COMIC SHOWER(以下、コミックシャワー)横手とはコミティア同様にオリジナル作品の即売会です。今回は『ぬくもり』を共通テーマにした作品が販売されているようでした。

 主催は創作活動情報発信WebメディアのDounats(ドウナツ)様になります。コミックシャワーの開催は今回が初回となっており、参加サークルはプロアマ問わずで8サークルと、地方コミティアと比較してもごく小規模なイベントでした。


 今回私がコミックシャワーに足を運ぶキッカケとなったのは、秋田県の増田町にある横手市増田まんが美術館に訪れた際の事です。私がコミックシャワーのイベントフライヤーを見つけ一緒に訪れていたパートナーが珍しく『行きたい行きたい』となり、2週連続で秋田県に足を運ぶ事となりました。

 私が"提督"だった8年ほど前は、同人誌や一次創作物をよく買い漁ったものでしたが、ここ最近は最早オタクコンテンツというものにほぼ触れておらず、VTuberを休日にほんの少し見る程度になってしまったのです。従って、パートナーはまだしも、私はコミックシャワーに対しては最早懐かしさすら感じており、来場するにはあまりに"場違いすぎる"のでは無いかと内心ハラハラしていました。

 しかし、そんな風に敷居を高く感じるようなのは全くの杞憂でした。

 サークルの皆さんも明るく、説明が明朗快活で私の手持ちさえあれば、全サークルで1作品ずつ購入して帰りたい気持ちになった程です。

 個人的にこのイベントは、コミケのようにアニメ・マンガと言った"二次元作品の即売会"というよりかは、クラフトマーケットに近いようなアットホームな雰囲気を受けました。

 今回のコミックシャワーで購入した本は私は2サークル様より計3冊、パートナーはもう少し買っていました。

 私が購入した本の内容は、"セブンティーンの解析本"と"サークル設営の同人(紹介)誌"・それから実際にマタギ(猟師)に弟子入りした方が売り子を務めていたサークルが出版していた食に関するアンソロジー本です。

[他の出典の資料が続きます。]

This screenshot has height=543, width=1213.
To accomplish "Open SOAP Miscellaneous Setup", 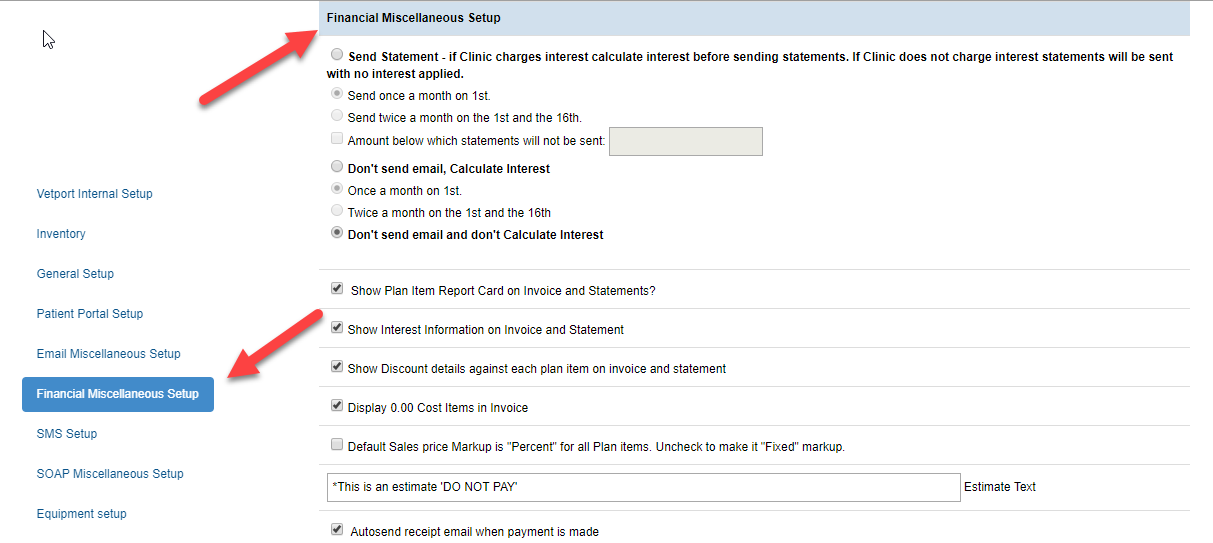I will (x=110, y=474).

 他にも純粋な一次創作のマンガやアクリルキーホルダーを販売していたサークルや、動物専門のイラストやグッズを販売されていた方、アート作品を販売していた方など、多岐に渡るジャンルと媒体でした。このように、作品の形態が幅広いのもクラフトマーケット感を感じる要因の一つと言えます。
 個人的にはマタギに弟子入りした方が売り子をしていたのが、秋田県開催らしさを強く感じさせるものとなりました。


 楽しい会場であった一方で、地方における創作活動やこのようなイベントに対する世間の、或いは東北地方のイメージを垣間見るシーンもあったのです。

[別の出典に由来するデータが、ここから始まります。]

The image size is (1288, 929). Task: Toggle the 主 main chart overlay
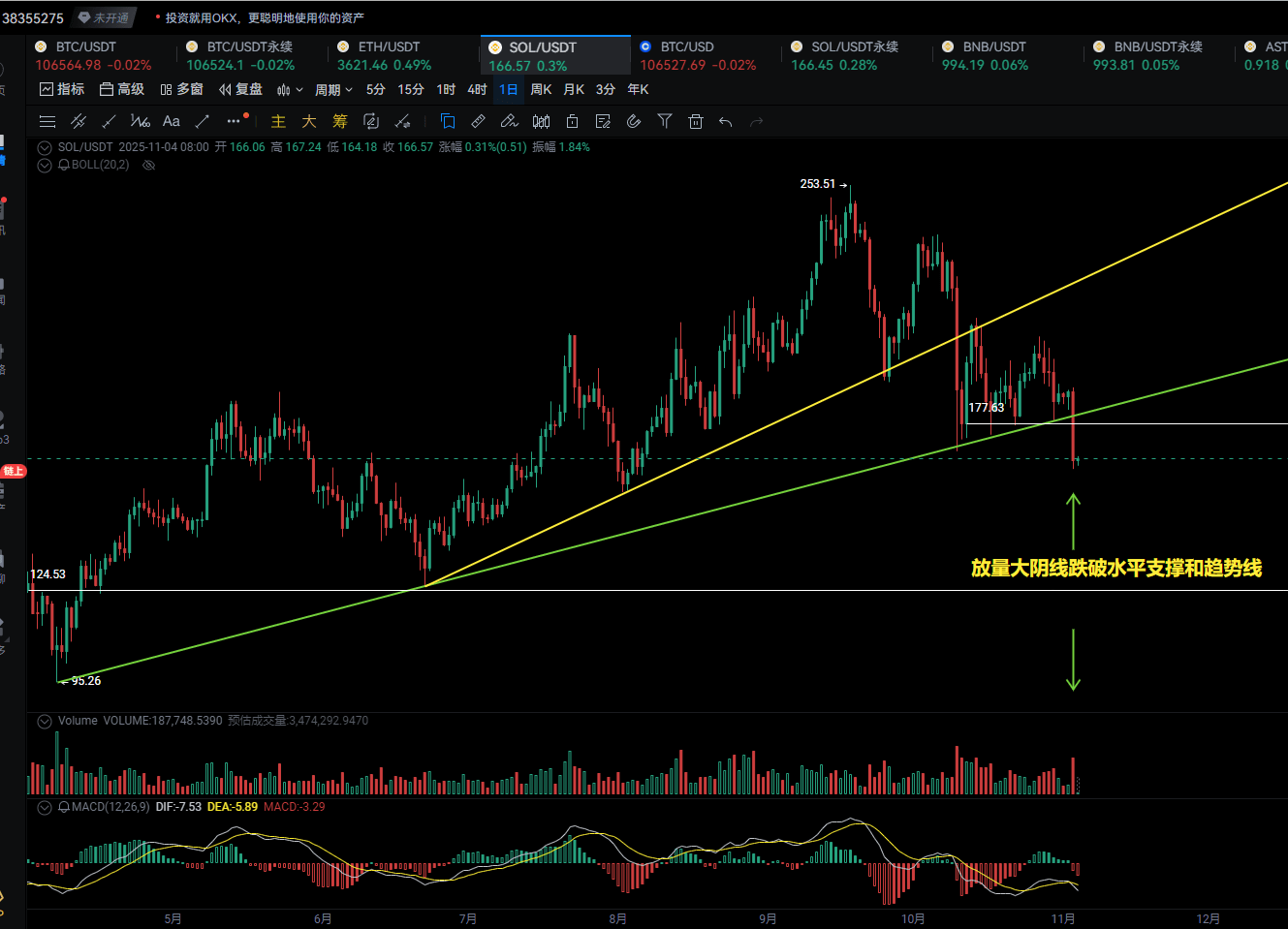coord(278,121)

 実は、今回のコミックシャワーの会場は横手市にあるY2(わいわい)ぷらざとう交流センターで開催されており、尚且つ2月16日は横手かまくら祭りの開催日でもあり、往来の人数はかなりのものでした。もちろん、当日にコミックシャワーが開催されている事を知らずに訪れた方が居る事も容易に想像できます。イベント会場に通りかかって、それこそクラフトマーケットだと思い入った方が、アニメ調の女の子の絵を見た途端に顔をしかめて会場を後にしたり、子供は見てみたいと言っていても親御さんがダメと言って手を引いているといった様子も目に入りました。

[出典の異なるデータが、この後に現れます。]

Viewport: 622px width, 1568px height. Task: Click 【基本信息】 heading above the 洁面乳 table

 正直、私の体感では未だに東北地方ではアニメ・マンガと言った二次元文化は"マンガっこ"と子供のお絵描きの延長線上のような捉え方をする方が多いのも事実です。私は父親が"古のオタク"だったので、こういったサブカルチャーには家族も寛容でしたが、いつまでもマンガなんて、アニメなんて、と全く受け付けない人どころか世帯があるくらいなのが地方の実情です。

 したがって、私の同級生でも学生の頃は、絵がとても上手くマンガ家やイラストレーターにもなれるんじゃないかと言う人は居ましたし、本当はそういった道に進みたいという人は居ました。しかし、東北地方でイラストや漫画家の道を進むルートは皆無とっても等しく、更に家庭の事情などで故郷を離れる事が難しいなんてパターンにもなってしまうと、みんな進学や就職をするにつれて、そういったサブカルチャーから遠ざかってしまうというがほとんどです。


 秋田県や山形県と言ったは西東北地方は、東北6県の中でもご当地萌えキャラやご当地VTuber・痛車イベントなどサブカルチャーイベントが早くから定着している県です。

 私はこういったサブカルチャーに地方創生のヒントがあるのでは無いかと考えています。

 私自身、アニメのイベント参加や聖地巡礼或いはご当地VTuberのグッズを買いに、車中泊で岩手から関東まで向かったりする人間です。しかし、イベント会場では沖縄から或いは北海道からなんて方もいますし、最近では海外からなんて人もいる規模にまでなりました。オタクの行動力というのは本当に凄まじいと感じます。

 また、私のパートナーが完全リモートワークで漫画家のアシスタント業務に携わっているように、イラストや漫画を描きたいという夢を持った方が地方に住みながらでも活躍出来る時代になりました。これを規模を大きくすれば、地方に新しい雇用の形を生み出す事も可能です。様々な事情があって地方では埋もれてしまっていた才能が、今の時代なら惜しみなく芽吹く可能性もあるのです。

しかしながら、先ほど書いたように、地方ではサブカルチャーが根付き辛いのが実情です。しかし、イベントを継続して開催し、規模を大きくしていく事で、その意識を必ず変えていく事は出来ます。その為には、コミックシャワーのような“地方の創作活動のコミュニティ”というのにスポットライトを向ける必要があるのです。

 今回私のnoteを読んでDounats(ドウナツ)様の活動に興味を持った方は、リンクを下記に貼り付けますので、是非読んでみて応援してください。そして、何よりも今後もこうした地方の創作イベントに参加して盛り上げてください。

 いつかコミックシャワーが東北地方における創作活動の1大イベントとなり、そして、地方から新しいサブカルチャー文化・作品が生まれる事を祈って今回のnoteを締め括ろうと思います。